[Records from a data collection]
* * *

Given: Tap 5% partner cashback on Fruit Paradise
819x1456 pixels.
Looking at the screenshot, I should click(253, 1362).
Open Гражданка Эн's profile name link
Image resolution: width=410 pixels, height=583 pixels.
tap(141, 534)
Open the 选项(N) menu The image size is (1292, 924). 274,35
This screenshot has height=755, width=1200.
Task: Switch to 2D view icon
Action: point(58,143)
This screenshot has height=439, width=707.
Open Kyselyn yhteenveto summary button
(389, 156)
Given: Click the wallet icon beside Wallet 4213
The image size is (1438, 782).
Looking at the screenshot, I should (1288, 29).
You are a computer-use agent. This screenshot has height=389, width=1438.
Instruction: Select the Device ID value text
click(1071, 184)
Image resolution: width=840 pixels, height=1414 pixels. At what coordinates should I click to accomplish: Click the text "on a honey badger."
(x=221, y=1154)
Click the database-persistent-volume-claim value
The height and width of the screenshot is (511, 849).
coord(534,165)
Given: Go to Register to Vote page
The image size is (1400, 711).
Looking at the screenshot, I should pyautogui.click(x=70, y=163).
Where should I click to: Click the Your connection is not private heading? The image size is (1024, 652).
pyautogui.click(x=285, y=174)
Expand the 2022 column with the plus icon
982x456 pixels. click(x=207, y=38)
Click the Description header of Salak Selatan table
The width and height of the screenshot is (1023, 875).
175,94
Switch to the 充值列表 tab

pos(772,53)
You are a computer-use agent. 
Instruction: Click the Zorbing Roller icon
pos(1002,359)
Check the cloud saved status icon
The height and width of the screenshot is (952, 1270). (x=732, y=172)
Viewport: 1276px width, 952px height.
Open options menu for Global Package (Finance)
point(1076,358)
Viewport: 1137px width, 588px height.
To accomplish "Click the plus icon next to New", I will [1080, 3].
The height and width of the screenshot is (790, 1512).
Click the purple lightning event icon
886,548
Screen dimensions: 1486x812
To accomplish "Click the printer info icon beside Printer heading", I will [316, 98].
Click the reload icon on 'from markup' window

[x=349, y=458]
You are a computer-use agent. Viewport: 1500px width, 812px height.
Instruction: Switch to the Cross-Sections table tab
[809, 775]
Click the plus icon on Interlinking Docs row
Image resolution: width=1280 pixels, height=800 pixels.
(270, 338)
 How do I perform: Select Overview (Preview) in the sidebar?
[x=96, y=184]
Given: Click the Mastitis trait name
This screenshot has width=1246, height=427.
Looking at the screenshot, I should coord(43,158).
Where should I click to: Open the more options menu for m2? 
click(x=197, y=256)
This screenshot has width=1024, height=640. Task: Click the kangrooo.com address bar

* * *

* _To do_:
Copy all of the records above word for word, without changing or leaving out anything.

* _Reply_:
Given: Tap 5% partner cashback on Fruit Paradise
819x1456 pixels.
Looking at the screenshot, I should click(253, 1362).
Open Гражданка Эн's profile name link
Image resolution: width=410 pixels, height=583 pixels.
tap(141, 534)
Open the 选项(N) menu The image size is (1292, 924). 274,35
This screenshot has height=755, width=1200.
Task: Switch to 2D view icon
Action: point(58,143)
This screenshot has height=439, width=707.
Open Kyselyn yhteenveto summary button
(389, 156)
Given: Click the wallet icon beside Wallet 4213
The image size is (1438, 782).
Looking at the screenshot, I should (1288, 29).
You are a computer-use agent. This screenshot has height=389, width=1438.
Instruction: Select the Device ID value text
click(1071, 184)
Image resolution: width=840 pixels, height=1414 pixels. At what coordinates should I click to accomplish: Click the text "on a honey badger."
(x=221, y=1154)
Click the database-persistent-volume-claim value
The height and width of the screenshot is (511, 849).
coord(534,165)
Given: Go to Register to Vote page
The image size is (1400, 711).
Looking at the screenshot, I should pyautogui.click(x=70, y=163).
Where should I click to: Click the Your connection is not private heading? The image size is (1024, 652).
pyautogui.click(x=285, y=174)
Expand the 2022 column with the plus icon
982x456 pixels. click(x=207, y=38)
Click the Description header of Salak Selatan table
The width and height of the screenshot is (1023, 875).
175,94
Switch to the 充值列表 tab

pos(772,53)
You are a computer-use agent. 
Instruction: Click the Zorbing Roller icon
pos(1002,359)
Check the cloud saved status icon
The height and width of the screenshot is (952, 1270). (x=732, y=172)
Viewport: 1276px width, 952px height.
Open options menu for Global Package (Finance)
point(1076,358)
Viewport: 1137px width, 588px height.
To accomplish "Click the plus icon next to New", I will [1080, 3].
The height and width of the screenshot is (790, 1512).
Click the purple lightning event icon
886,548
Screen dimensions: 1486x812
To accomplish "Click the printer info icon beside Printer heading", I will [316, 98].
Click the reload icon on 'from markup' window

[x=349, y=458]
You are a computer-use agent. Viewport: 1500px width, 812px height.
Instruction: Switch to the Cross-Sections table tab
[809, 775]
Click the plus icon on Interlinking Docs row
Image resolution: width=1280 pixels, height=800 pixels.
(270, 338)
 How do I perform: Select Overview (Preview) in the sidebar?
[x=96, y=184]
Given: Click the Mastitis trait name
This screenshot has width=1246, height=427.
Looking at the screenshot, I should coord(43,158).
Where should I click to: Open the more options menu for m2? 
click(x=197, y=256)
This screenshot has width=1024, height=640. Task: Click the kangrooo.com address bar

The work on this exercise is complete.